MATERIAL FOR THIS TASK:
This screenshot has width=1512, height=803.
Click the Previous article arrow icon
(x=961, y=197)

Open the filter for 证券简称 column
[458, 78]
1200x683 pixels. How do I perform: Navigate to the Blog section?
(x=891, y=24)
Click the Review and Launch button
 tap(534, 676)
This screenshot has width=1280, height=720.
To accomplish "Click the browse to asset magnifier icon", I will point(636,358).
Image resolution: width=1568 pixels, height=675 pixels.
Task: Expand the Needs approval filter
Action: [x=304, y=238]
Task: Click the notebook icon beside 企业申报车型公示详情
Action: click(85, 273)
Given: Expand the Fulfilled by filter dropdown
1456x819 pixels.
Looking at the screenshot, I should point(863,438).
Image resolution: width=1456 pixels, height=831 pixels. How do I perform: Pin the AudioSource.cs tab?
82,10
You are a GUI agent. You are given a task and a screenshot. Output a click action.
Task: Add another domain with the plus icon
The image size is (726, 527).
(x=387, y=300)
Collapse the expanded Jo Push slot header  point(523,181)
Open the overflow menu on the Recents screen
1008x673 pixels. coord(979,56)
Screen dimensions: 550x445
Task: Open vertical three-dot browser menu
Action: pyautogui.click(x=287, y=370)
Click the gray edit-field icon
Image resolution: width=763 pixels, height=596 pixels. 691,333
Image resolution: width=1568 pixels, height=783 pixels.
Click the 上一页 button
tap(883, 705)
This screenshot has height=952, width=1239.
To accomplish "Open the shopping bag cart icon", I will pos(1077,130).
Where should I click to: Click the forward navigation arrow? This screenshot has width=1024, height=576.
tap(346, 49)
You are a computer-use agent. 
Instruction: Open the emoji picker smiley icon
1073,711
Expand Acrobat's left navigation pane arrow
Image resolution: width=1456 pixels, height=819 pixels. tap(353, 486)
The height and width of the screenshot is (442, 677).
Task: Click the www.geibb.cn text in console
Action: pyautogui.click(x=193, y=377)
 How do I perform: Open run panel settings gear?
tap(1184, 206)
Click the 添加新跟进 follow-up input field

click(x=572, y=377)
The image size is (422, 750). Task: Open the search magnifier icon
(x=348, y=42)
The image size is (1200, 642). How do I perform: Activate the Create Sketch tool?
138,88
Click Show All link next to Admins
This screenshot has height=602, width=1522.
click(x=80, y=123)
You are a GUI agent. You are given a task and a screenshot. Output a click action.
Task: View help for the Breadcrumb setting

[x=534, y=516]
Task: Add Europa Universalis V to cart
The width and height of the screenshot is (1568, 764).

PROBLEM TO WORK ON:
Report how many lines in the records above contain the string "size", matching case exactly. Give only the number.

CORRECT RESULT:
3